In your application .... will there be any risk of low temp? The cutoff is set to -20C

If I were looking for a ready made battery, I would want one with Bluetooth and the ability to configure settings.

Yes, these will be installed inside of a camper van, so there will times when the van is not warm inside and charging could take place (solar or first drive warm-ups via alternator). My plan is for a mostly Victron install (Multiplus, Smart Solar Charger, Orion Smart DC-DC, BM712 Monitor, etc.) so I was hoping that the Victron system could all be configured in such a way to prevent any charging of the battery below 32F let's say. It sounds like from reading documentation on all of these Victron pieces that they could be programmed like this. So my hope is that the Victron stuff will act as the brains and not charge below whatever temp I set, and the battery more or less doesn't need to be smart enough to protect itself from low temperature charging (though it would of course be nice if it did). But my logic with this approach could be flawed.
 
Yes, these will be installed inside of a camper van, so there will times when the van is not warm inside and charging could take place (solar or first drive warm-ups via alternator). My plan is for a mostly Victron install (Multiplus, Smart Solar Charger, Orion Smart DC-DC, BM712 Monitor, etc.) so I was hoping that the Victron system could all be configured in such a way to prevent any charging of the battery below 32F let's say. It sounds like from reading documentation on all of these Victron pieces that they could be programmed like this. So my hope is that the Victron stuff will act as the brains and not charge below whatever temp I set, and the battery more or less doesn't need to be smart enough to protect itself from low temperature charging (though it would of course be nice if it did). But my logic with this approach could be flawed.

Most of us want the BMS to be a backup to whatever the charge controller does or does not do .... So, the non configurable low temp cutoff would be a deal breaker for me.
 
Batteries with Bluetooth ... what is this world coming to? <smh>
If I wanted to mess with batteries I'd use a hygrometer. But I don't, so I bought AGM.

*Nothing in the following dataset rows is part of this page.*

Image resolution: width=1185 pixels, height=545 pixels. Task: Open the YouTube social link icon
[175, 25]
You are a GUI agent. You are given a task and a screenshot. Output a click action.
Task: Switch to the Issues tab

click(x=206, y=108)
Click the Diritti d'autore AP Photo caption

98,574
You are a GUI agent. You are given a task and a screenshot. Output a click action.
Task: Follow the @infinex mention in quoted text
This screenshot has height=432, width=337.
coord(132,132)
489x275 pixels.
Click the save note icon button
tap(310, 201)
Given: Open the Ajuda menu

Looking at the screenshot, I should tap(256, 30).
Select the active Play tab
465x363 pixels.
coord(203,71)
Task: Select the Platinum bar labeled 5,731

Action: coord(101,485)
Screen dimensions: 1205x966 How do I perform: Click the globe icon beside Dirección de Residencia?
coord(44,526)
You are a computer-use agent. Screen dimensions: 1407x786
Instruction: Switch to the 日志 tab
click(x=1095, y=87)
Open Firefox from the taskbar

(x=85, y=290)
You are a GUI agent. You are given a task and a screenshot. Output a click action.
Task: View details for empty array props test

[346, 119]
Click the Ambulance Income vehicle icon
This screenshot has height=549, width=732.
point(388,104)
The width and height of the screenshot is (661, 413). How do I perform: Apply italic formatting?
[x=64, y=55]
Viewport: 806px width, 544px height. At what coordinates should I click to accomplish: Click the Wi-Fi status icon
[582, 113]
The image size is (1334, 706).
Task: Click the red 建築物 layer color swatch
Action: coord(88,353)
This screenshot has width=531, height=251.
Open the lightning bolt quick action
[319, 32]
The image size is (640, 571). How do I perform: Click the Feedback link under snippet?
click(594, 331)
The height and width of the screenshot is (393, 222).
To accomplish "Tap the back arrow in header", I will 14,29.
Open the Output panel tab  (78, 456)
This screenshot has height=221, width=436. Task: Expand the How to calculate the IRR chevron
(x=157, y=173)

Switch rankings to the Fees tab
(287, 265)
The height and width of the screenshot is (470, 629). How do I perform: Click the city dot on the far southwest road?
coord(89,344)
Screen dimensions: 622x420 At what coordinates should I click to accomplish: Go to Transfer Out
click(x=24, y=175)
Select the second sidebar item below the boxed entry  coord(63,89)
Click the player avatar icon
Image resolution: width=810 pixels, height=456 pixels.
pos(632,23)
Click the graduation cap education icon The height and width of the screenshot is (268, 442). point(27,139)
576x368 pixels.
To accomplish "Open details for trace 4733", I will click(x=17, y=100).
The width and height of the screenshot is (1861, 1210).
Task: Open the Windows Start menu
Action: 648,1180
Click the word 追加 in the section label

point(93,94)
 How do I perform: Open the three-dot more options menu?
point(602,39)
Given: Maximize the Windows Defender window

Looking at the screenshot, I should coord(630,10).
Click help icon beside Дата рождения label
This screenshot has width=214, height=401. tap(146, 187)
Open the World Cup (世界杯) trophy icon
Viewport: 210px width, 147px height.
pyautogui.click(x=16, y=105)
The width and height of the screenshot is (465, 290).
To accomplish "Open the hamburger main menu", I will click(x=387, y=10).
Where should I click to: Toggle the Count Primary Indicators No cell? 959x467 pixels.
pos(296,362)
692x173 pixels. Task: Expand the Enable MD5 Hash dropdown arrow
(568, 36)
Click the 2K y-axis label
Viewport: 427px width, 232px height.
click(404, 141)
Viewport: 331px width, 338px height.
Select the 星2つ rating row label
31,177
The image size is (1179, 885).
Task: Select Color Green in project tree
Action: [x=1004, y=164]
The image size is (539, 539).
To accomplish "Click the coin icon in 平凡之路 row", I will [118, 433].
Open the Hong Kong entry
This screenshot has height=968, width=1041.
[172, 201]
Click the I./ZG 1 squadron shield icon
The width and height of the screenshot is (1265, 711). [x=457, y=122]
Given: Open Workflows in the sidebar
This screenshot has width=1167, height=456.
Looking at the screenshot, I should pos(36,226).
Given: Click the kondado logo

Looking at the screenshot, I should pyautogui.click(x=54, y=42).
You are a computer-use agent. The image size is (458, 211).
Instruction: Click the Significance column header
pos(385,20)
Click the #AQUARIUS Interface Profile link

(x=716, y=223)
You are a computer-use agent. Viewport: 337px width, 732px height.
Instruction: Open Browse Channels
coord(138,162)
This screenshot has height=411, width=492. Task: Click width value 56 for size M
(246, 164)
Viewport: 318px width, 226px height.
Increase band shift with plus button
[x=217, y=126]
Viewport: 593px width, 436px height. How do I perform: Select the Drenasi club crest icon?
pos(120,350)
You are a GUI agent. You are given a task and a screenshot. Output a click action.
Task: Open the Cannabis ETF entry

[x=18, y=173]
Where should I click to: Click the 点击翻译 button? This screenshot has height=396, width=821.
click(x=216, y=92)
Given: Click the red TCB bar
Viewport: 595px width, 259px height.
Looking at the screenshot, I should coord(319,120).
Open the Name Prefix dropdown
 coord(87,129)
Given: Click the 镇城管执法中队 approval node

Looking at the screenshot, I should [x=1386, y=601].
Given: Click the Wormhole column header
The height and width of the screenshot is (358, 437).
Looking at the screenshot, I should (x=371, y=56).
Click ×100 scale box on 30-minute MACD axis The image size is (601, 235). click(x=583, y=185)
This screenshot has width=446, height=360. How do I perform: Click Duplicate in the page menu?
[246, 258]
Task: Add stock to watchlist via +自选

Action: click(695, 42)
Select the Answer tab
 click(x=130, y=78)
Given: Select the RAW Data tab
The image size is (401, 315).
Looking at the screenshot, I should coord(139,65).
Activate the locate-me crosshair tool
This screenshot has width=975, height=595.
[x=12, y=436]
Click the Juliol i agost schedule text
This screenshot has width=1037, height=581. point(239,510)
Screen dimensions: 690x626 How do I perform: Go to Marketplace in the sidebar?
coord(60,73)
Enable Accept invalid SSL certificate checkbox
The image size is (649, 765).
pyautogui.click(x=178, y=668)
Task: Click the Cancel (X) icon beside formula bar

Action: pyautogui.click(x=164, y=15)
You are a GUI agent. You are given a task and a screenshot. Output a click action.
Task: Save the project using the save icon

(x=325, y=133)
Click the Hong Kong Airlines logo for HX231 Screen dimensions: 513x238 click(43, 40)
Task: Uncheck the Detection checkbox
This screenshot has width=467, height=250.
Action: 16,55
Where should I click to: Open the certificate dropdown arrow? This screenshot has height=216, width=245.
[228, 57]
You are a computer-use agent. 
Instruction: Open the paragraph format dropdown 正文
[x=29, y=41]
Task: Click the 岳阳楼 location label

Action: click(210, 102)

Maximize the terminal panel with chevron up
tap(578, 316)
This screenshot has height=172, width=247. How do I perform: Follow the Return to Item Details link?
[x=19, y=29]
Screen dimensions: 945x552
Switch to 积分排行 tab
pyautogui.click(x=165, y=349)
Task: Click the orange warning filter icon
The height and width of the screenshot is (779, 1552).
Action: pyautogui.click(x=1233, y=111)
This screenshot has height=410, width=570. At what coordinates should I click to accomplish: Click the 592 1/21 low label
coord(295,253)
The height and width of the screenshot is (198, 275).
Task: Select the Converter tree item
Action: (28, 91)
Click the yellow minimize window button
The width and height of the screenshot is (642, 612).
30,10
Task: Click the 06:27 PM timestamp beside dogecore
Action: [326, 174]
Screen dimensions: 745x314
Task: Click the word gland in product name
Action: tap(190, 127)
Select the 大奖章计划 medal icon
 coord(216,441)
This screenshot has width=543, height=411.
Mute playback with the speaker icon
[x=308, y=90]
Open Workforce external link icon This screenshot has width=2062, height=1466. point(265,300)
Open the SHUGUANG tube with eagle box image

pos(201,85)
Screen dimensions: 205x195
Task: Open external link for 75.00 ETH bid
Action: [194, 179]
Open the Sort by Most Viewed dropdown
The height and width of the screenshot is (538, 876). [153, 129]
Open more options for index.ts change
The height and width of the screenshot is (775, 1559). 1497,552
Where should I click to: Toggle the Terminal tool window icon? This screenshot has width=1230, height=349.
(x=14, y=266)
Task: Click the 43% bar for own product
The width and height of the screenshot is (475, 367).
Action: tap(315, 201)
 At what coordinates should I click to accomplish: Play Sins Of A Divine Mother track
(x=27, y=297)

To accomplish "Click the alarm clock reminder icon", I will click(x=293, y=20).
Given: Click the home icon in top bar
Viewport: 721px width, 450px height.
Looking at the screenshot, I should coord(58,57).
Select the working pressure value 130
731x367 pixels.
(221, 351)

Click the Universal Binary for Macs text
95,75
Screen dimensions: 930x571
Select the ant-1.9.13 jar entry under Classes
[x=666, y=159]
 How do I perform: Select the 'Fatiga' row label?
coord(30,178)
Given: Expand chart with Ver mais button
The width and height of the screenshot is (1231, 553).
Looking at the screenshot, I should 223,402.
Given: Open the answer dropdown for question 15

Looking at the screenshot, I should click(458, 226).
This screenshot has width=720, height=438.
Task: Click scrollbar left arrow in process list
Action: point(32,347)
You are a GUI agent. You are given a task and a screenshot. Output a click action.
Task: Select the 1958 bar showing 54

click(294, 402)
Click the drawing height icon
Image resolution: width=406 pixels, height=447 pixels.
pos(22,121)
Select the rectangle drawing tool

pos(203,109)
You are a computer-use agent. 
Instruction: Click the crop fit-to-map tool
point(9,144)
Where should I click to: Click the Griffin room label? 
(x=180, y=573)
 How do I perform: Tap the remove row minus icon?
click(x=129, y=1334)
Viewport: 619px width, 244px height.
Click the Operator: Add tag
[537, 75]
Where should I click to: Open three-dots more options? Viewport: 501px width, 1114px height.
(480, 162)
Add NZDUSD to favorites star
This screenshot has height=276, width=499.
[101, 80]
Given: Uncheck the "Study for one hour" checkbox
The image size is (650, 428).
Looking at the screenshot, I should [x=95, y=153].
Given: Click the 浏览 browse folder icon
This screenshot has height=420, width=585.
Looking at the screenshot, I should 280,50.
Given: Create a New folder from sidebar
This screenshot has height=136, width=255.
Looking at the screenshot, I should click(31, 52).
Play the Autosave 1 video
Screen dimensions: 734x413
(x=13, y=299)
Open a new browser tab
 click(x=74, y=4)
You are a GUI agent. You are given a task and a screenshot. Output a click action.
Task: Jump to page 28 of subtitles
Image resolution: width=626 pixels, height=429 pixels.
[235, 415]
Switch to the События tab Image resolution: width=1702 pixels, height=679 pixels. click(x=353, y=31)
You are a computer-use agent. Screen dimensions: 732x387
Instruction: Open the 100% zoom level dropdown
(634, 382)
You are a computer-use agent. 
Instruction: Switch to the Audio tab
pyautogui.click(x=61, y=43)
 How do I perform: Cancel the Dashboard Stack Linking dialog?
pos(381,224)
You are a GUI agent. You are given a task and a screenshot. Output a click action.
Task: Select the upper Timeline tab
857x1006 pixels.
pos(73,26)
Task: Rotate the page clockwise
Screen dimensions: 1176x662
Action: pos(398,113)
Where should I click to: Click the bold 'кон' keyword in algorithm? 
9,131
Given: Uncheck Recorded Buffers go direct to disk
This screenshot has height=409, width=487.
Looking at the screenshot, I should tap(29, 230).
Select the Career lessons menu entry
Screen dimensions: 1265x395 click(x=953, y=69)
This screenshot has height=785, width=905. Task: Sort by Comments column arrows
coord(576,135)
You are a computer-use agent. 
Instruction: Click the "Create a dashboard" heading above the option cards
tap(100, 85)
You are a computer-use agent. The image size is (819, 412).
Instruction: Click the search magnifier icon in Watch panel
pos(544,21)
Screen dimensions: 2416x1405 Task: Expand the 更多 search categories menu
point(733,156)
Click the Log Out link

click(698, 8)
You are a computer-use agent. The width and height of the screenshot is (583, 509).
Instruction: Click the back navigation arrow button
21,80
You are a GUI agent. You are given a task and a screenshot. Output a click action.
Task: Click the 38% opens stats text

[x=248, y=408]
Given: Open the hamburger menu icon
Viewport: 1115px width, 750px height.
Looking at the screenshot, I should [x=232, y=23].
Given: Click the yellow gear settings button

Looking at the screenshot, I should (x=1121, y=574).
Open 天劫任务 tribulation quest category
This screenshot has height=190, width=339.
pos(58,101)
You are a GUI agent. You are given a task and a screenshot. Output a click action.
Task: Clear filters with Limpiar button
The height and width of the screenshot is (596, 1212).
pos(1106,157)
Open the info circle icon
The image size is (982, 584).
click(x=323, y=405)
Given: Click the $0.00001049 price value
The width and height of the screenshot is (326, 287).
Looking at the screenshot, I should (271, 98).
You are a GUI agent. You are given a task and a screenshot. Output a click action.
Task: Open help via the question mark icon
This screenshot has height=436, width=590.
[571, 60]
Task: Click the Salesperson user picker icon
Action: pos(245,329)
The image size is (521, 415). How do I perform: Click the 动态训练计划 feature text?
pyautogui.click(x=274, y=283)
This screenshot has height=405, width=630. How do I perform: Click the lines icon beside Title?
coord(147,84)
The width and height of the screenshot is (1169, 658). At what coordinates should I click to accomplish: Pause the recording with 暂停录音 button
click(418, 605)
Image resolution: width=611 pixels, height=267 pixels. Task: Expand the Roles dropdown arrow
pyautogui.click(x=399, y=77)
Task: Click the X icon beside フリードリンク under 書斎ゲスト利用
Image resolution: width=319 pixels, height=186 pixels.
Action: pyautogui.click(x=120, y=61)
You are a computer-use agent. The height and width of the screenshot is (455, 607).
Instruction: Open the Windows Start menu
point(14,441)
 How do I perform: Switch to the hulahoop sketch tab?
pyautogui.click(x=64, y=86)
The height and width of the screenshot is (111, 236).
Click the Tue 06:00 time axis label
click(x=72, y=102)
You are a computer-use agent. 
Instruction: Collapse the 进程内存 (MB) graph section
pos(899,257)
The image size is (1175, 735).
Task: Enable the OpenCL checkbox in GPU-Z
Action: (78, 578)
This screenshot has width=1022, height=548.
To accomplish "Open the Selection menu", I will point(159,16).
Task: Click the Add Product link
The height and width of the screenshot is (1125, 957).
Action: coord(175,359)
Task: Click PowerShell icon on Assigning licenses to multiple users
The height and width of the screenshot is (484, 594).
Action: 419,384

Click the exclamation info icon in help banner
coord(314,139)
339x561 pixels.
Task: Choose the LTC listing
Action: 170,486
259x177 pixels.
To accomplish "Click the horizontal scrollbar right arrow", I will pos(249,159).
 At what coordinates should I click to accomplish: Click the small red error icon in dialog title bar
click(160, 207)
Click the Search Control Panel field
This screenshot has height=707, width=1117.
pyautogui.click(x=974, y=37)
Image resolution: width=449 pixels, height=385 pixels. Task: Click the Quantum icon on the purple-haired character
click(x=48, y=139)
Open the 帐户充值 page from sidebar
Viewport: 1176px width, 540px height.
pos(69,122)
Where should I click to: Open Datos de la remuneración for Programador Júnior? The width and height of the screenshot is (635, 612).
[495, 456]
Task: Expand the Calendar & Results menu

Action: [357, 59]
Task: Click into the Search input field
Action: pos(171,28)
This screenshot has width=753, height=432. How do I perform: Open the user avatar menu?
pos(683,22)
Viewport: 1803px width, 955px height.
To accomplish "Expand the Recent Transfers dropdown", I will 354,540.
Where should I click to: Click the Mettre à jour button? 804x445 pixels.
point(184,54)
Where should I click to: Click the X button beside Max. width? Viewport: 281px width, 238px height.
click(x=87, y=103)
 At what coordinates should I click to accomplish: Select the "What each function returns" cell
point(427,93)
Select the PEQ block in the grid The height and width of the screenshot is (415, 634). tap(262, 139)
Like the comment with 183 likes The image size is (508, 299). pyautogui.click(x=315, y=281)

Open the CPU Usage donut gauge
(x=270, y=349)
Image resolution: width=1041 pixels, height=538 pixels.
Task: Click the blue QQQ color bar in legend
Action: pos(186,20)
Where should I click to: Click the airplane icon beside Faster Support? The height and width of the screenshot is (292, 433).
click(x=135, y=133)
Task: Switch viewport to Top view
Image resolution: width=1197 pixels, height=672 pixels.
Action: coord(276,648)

Maybe you could set up a thermostat to control a relay, transferring SCC & DC-DC from battery to a heater. Don't like to disconnect a charging circuit, but that's exactly what a BMS reserves the right to do, correct?
 
Yes, these will be installed inside of a camper van, so there will times when the van is not warm inside and charging could take place (solar or first drive warm-ups via alternator). My plan is for a mostly Victron install (Multiplus, Smart Solar Charger, Orion Smart DC-DC, BM712 Monitor, etc.) so I was hoping that the Victron system could all be configured in such a way to prevent any charging of the battery below 32F let's say. It sounds like from reading documentation on all of these Victron pieces that they could be programmed like this. So my hope is that the Victron stuff will act as the brains and not charge below whatever temp I set, and the battery more or less doesn't need to be smart enough to protect itself from low temperature charging (though it would of course be nice if it did). But my logic with this approach could be flawed.
I believe (not positive) that with Victron components you could prevent low temp charging. I know it is possible with the Solar Charge Controller, I'm not positive if it is possible 'system wide', or if it is, if you need a 'GX' device.

I feel a llittle differently than Bob RE: it being a dealbreaker, unlike voltage where its definitely important to have the BMS act as a second line of defense, with low temp protection, I think multiple lines of defense is more of a 'nice-to-have' redundancy than a necessity. In practice--unlike over or under voltage protection--almost nobody has two lines of low temp defense. Its generally one or the other. Most people's only low temp protection is at the BMS.
 
I believe (not positive) that with Victron components you could prevent low temp charging. I know it is possible with the Solar Charge Controller, I'm not positive if it is possible 'system wide', or if it is, if you need a 'GX' device.

I feel a llittle differently than Bob RE: it being a dealbreaker, unlike voltage where its definitely important to have the BMS act as a second line of defense, with low temp protection, I think multiple lines of defense is more of a 'nice-to-have' redundancy than a necessity. In practice--unlike over or under voltage protection--almost nobody has two lines of low temp defense. Its generally one or the other. Most people's only low temp protection is at the BMS.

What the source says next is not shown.